● **Exercise aim**: Put every line of the records below into a Markdown table with two columns, No. and Text, numbering each line in order and leaving out the blank ones.

● **Records provided**:
--------------------

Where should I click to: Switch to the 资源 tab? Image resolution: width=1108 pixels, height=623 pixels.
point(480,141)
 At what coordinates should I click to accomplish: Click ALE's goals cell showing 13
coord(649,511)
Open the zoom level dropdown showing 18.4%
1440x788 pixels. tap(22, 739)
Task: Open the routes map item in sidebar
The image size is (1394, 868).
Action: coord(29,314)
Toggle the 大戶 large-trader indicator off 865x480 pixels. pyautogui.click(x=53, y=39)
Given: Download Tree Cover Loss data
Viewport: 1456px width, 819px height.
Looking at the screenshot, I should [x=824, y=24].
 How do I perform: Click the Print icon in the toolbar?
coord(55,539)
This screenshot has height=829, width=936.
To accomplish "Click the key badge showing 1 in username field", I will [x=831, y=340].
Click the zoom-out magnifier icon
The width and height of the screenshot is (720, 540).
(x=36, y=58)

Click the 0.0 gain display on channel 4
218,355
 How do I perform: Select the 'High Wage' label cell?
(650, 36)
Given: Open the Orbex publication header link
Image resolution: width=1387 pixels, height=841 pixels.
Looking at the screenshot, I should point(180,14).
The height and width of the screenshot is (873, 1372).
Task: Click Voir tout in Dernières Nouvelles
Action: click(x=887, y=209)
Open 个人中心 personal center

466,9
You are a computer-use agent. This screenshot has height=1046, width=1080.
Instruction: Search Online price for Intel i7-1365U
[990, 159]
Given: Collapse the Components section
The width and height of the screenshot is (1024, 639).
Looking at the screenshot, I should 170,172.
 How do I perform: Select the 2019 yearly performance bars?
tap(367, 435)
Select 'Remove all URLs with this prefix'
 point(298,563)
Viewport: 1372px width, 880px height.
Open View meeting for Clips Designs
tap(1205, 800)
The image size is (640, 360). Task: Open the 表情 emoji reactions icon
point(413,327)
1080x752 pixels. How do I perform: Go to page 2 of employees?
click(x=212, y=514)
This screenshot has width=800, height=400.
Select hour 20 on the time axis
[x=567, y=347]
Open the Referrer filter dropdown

--------------------

● **Correct answer**:
| No. | Text |
|---|---|
| 1 | Where should I click to: Switch to the 资源 tab? Image resolution: width=1108 pixels, height=623 pixels. |
| 2 | point(480,141) |
| 3 |  At what coordinates should I click to accomplish: Click ALE's goals cell showing 13 |
| 4 | coord(649,511) |
| 5 | Open the zoom level dropdown showing 18.4% |
| 6 | 1440x788 pixels. tap(22, 739) |
| 7 | Task: Open the routes map item in sidebar |
| 8 | The image size is (1394, 868). |
| 9 | Action: coord(29,314) |
| 10 | Toggle the 大戶 large-trader indicator off 865x480 pixels. pyautogui.click(x=53, y=39) |
| 11 | Given: Download Tree Cover Loss data |
| 12 | Viewport: 1456px width, 819px height. |
| 13 | Looking at the screenshot, I should [x=824, y=24]. |
| 14 |  How do I perform: Click the Print icon in the toolbar? |
| 15 | coord(55,539) |
| 16 | This screenshot has height=829, width=936. |
| 17 | To accomplish "Click the key badge showing 1 in username field", I will [x=831, y=340]. |
| 18 | Click the zoom-out magnifier icon |
| 19 | The width and height of the screenshot is (720, 540). |
| 20 | (x=36, y=58) |
| 21 | Click the 0.0 gain display on channel 4 |
| 22 | 218,355 |
| 23 |  How do I perform: Select the 'High Wage' label cell? |
| 24 | (650, 36) |
| 25 | Given: Open the Orbex publication header link |
| 26 | Image resolution: width=1387 pixels, height=841 pixels. |
| 27 | Looking at the screenshot, I should point(180,14). |
| 28 | The height and width of the screenshot is (873, 1372). |
| 29 | Task: Click Voir tout in Dernières Nouvelles |
| 30 | Action: click(x=887, y=209) |
| 31 | Open 个人中心 personal center |
| 32 | 466,9 |
| 33 | You are a computer-use agent. This screenshot has height=1046, width=1080. |
| 34 | Instruction: Search Online price for Intel i7-1365U |
| 35 | [990, 159] |
| 36 | Given: Collapse the Components section |
| 37 | The width and height of the screenshot is (1024, 639). |
| 38 | Looking at the screenshot, I should 170,172. |
| 39 |  How do I perform: Select the 2019 yearly performance bars? |
| 40 | tap(367, 435) |
| 41 | Select 'Remove all URLs with this prefix' |
| 42 |  point(298,563) |
| 43 | Viewport: 1372px width, 880px height. |
| 44 | Open View meeting for Clips Designs |
| 45 | tap(1205, 800) |
| 46 | The image size is (640, 360). Task: Open the 表情 emoji reactions icon |
| 47 | point(413,327) |
| 48 | 1080x752 pixels. How do I perform: Go to page 2 of employees? |
| 49 | click(x=212, y=514) |
| 50 | This screenshot has width=800, height=400. |
| 51 | Select hour 20 on the time axis |
| 52 | [x=567, y=347] |
| 53 | Open the Referrer filter dropdown |